Language models can seem very smart. In this demo, for example, we show how well our RoBERTa model can answer questions about the Game of Thrones universe. It’s important to note, though, that this language model doesn’t actually know anything. It is just very good at extracting the right answers from documents — thanks to its mastery of human language and the fine-tuning it received on a question-answering dataset. It operates similarly to a human agent reading through documents to extract information from them, only much, much faster!

Other types of language models take a completely different approach. For example, the famed GPT family of generative language models actually do memorize information. They have so many parameters — billions — that they can store information picked up during training in addition to learning the language’s regularities.

So what can a language model do? Exactly what it’s been trained to do — not more, not less. Some models are trained to extract answers from text, others to generate answers from scratch. Some are trained to summarize text, others simply learn to represent language.

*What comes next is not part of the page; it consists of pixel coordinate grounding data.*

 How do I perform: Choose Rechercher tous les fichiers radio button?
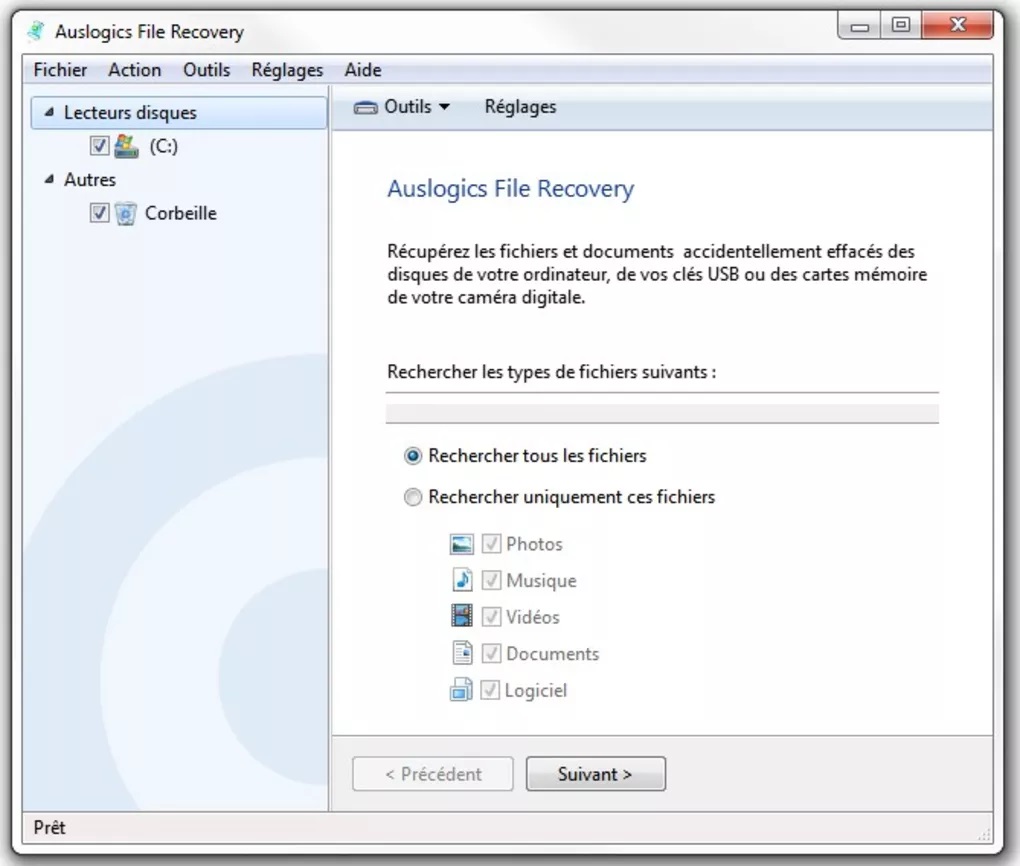point(413,456)
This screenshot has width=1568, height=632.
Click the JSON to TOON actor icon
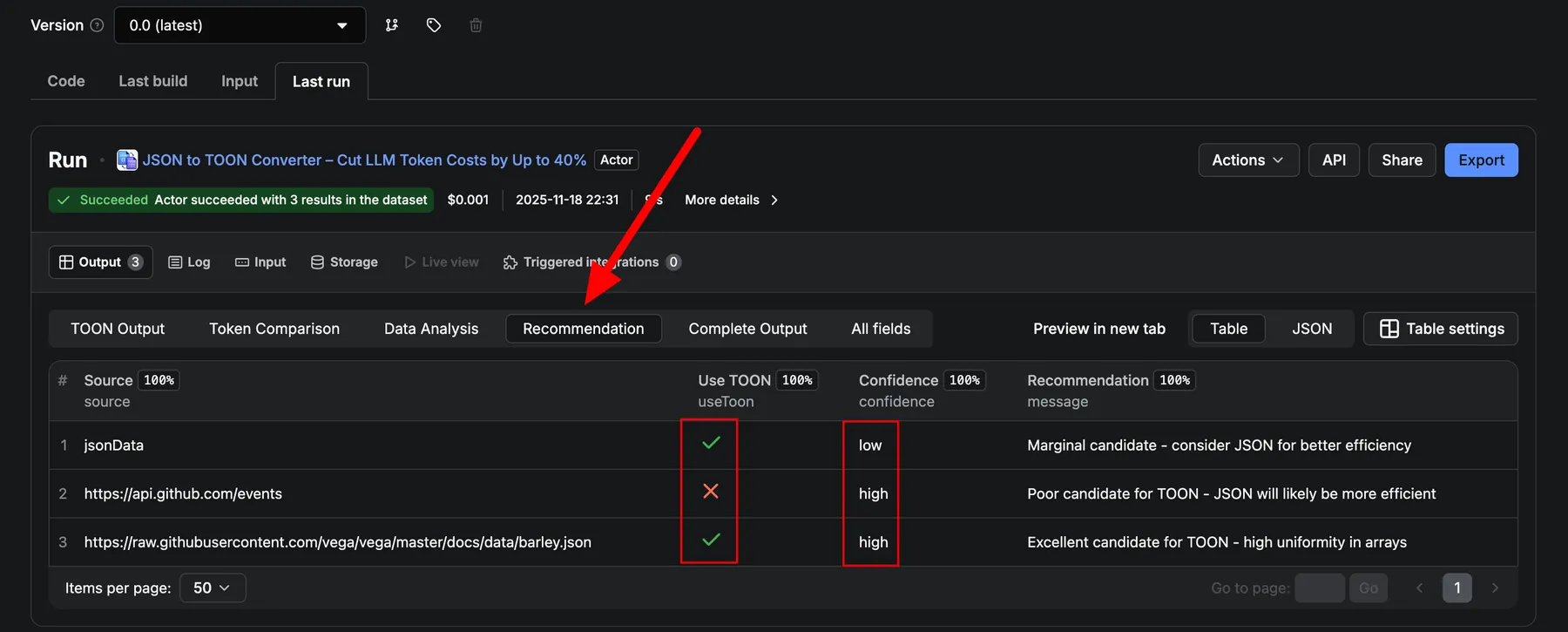click(x=127, y=160)
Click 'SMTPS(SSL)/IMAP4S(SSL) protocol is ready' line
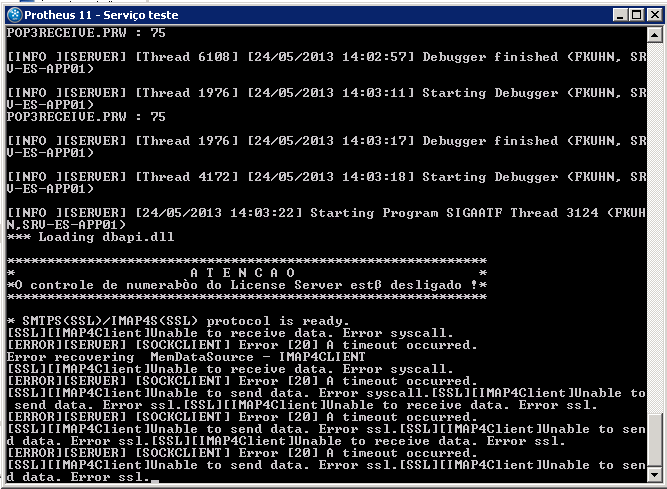Viewport: 667px width, 489px height. [178, 321]
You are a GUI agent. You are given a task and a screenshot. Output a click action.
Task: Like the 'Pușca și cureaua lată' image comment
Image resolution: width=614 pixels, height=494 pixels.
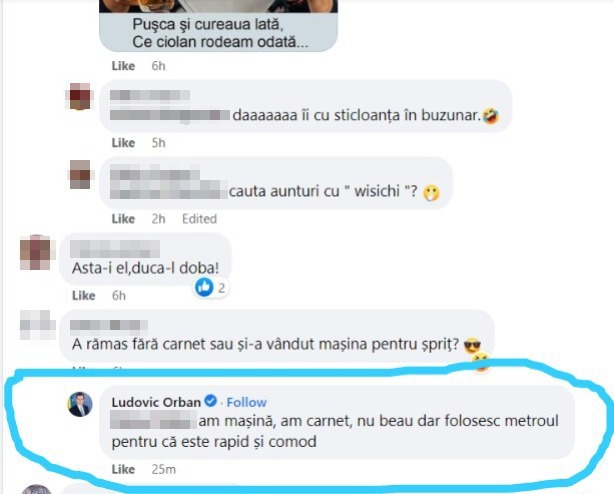tap(123, 66)
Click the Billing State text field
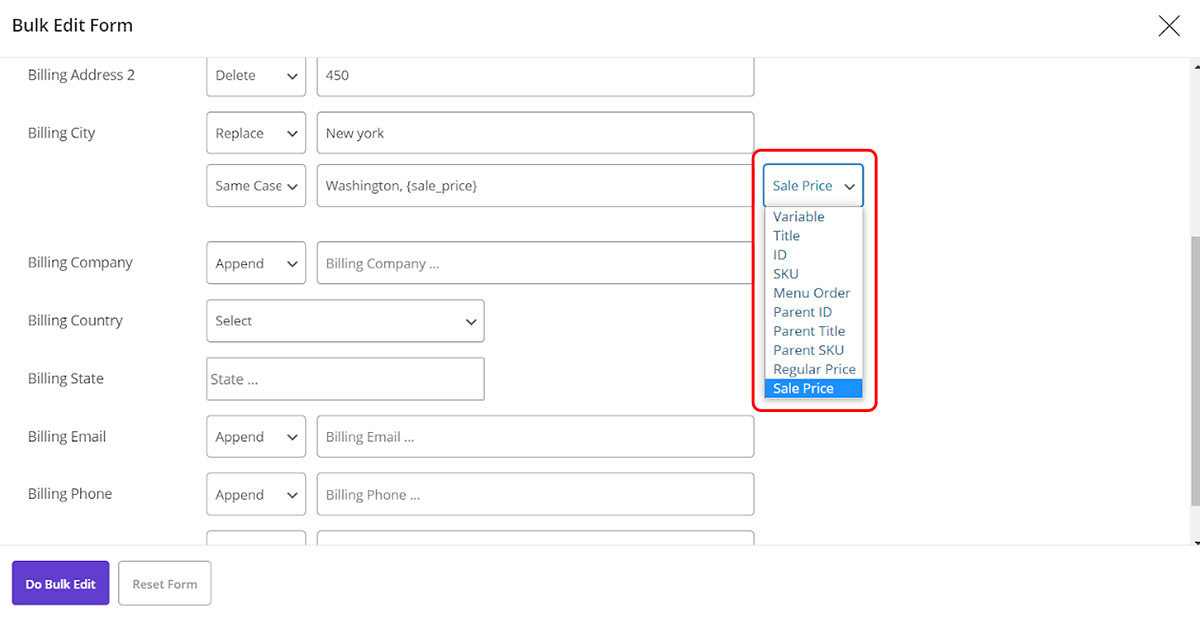This screenshot has width=1200, height=618. tap(345, 379)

If your documents don’t use highly specialized language, a pre-trained model might work just fine — no further training required. Other use cases, however, might benefit from additional training steps. In our upcoming blog post, we’ll explore in more detail how you can work with techniques like fine-tuning and domain adaptation to get the most out of language models.


Composable NLP with Haystack

Modern NLP builds on decades of research and incorporates complex concepts from math and computer science. That’s why we promote a practice of composable NLP with Haystack, which lets users build their own NLP-based systems through a mix-and-match approach. You don’t have to be an NLP practitioner to use our framework, just as you don’t need to know anything about hardware or electricity to use a computer.